_What you need to do_:
Please show every line in the items below that contains the word "perform", copying each line in full. Case matters.

Start

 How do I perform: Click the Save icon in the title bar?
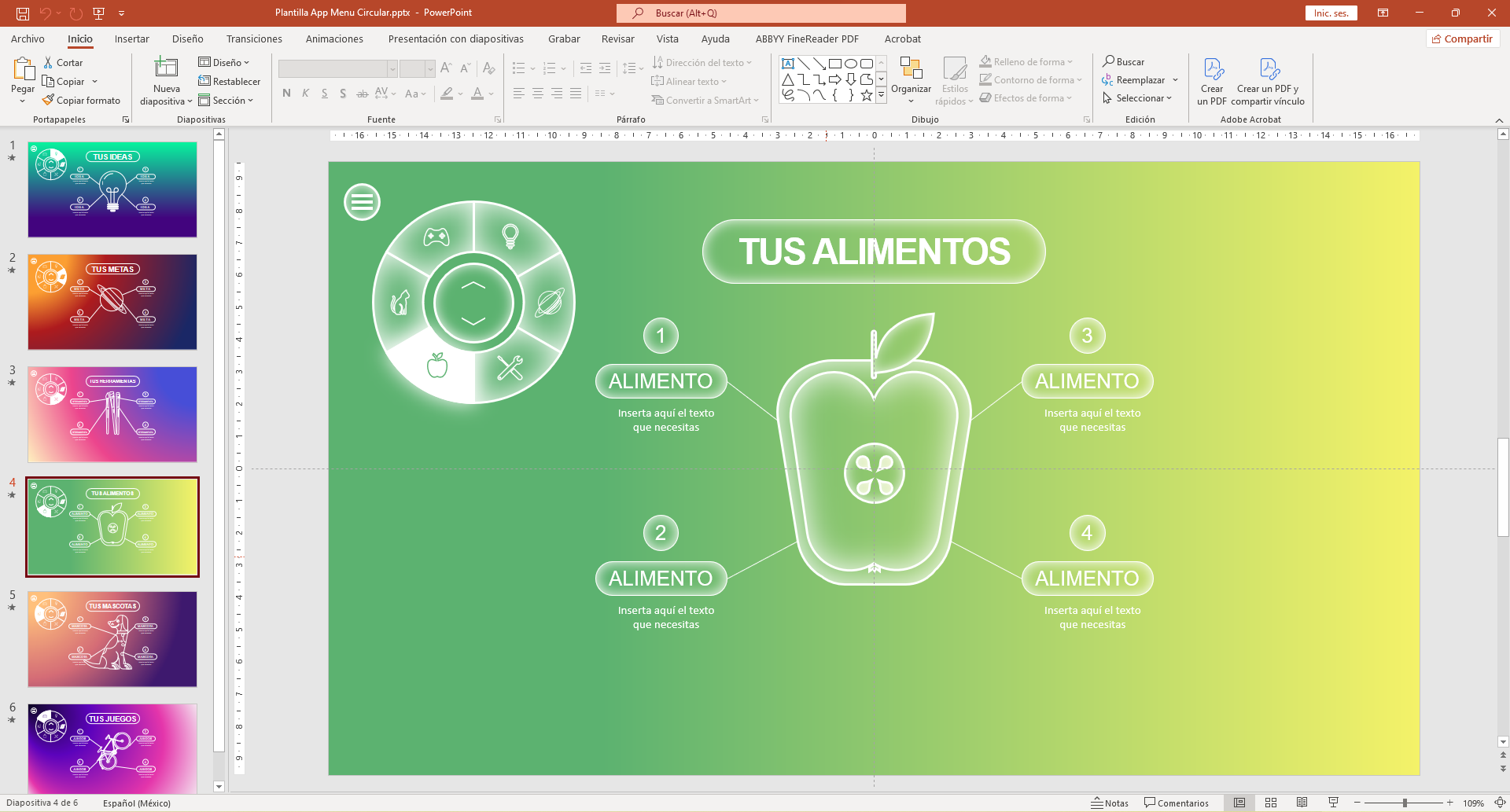pos(23,13)
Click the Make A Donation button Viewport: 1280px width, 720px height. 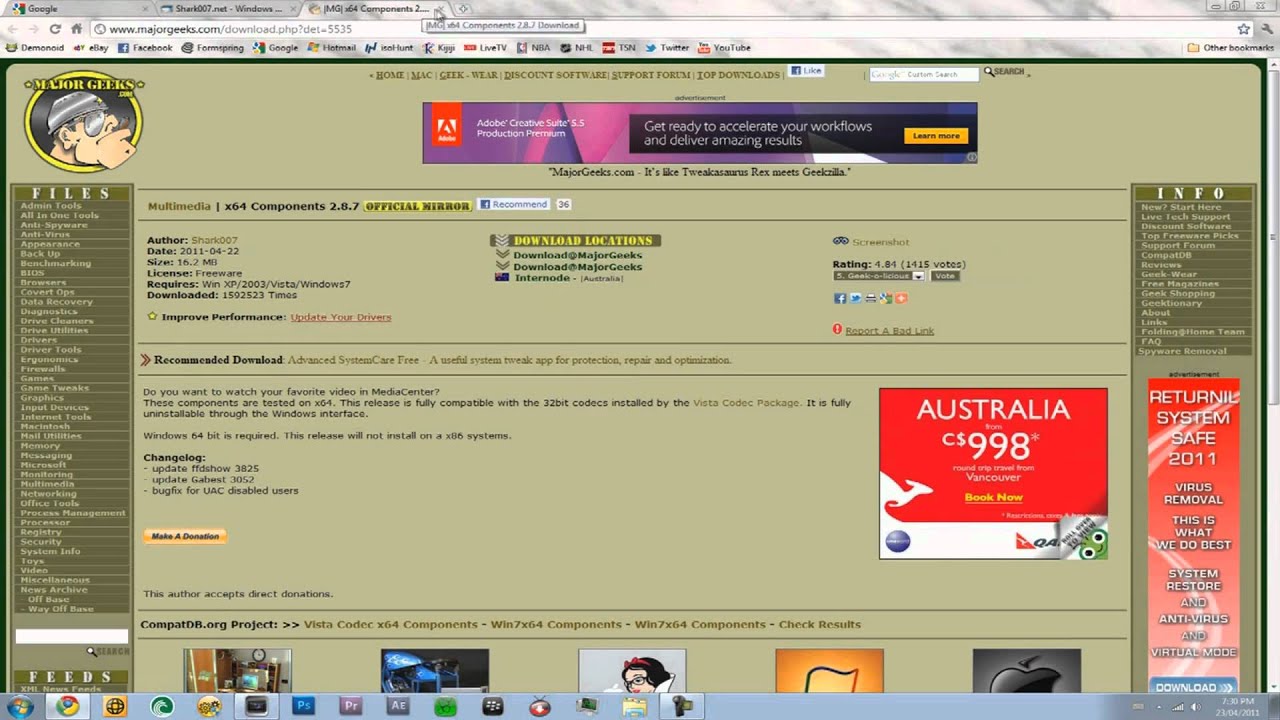(x=185, y=536)
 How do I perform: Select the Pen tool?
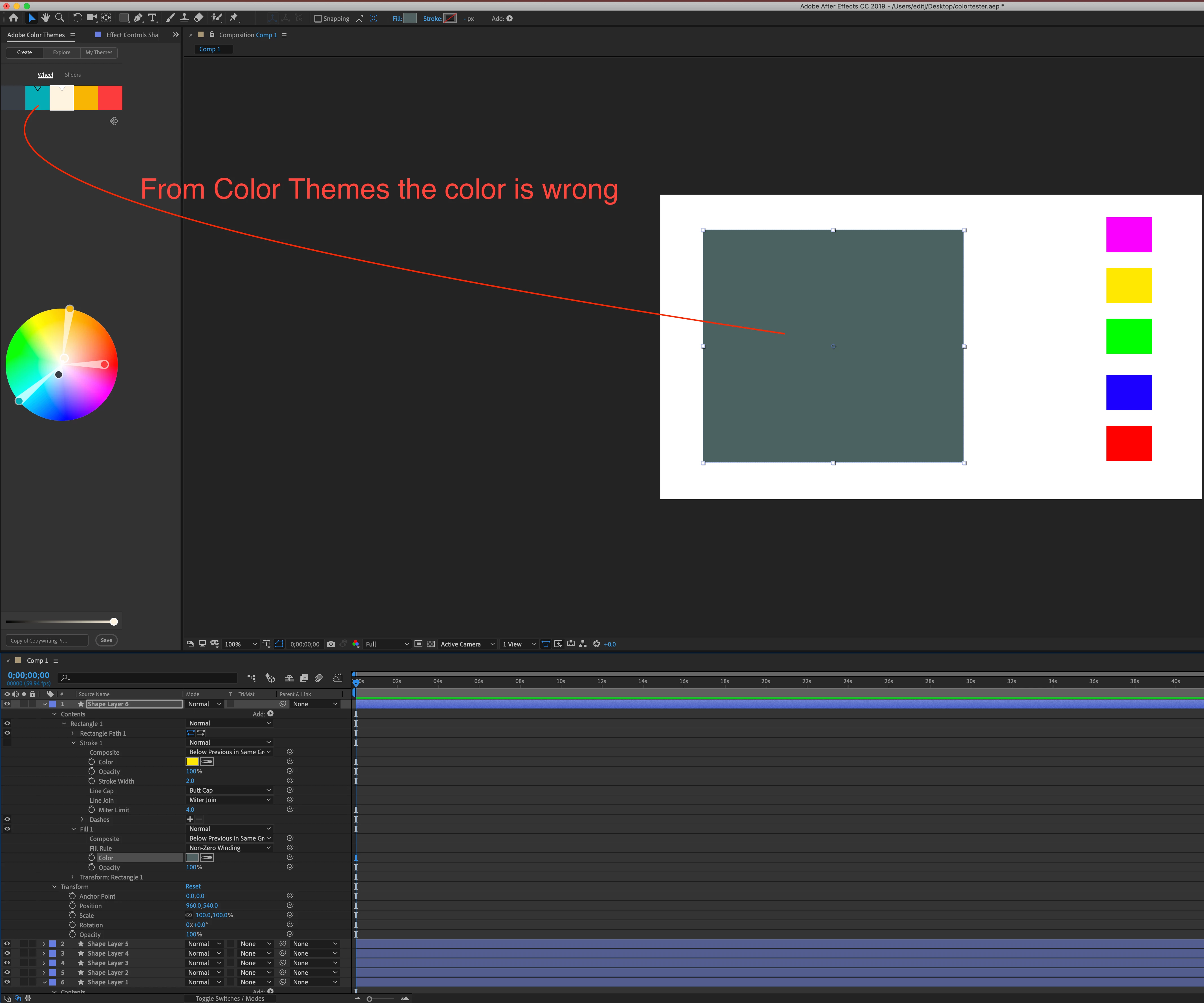point(138,18)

End

_Response to this exercise_:
 How do I perform: Click the Save icon in the title bar?
 How do I perform: Select the Pen tool?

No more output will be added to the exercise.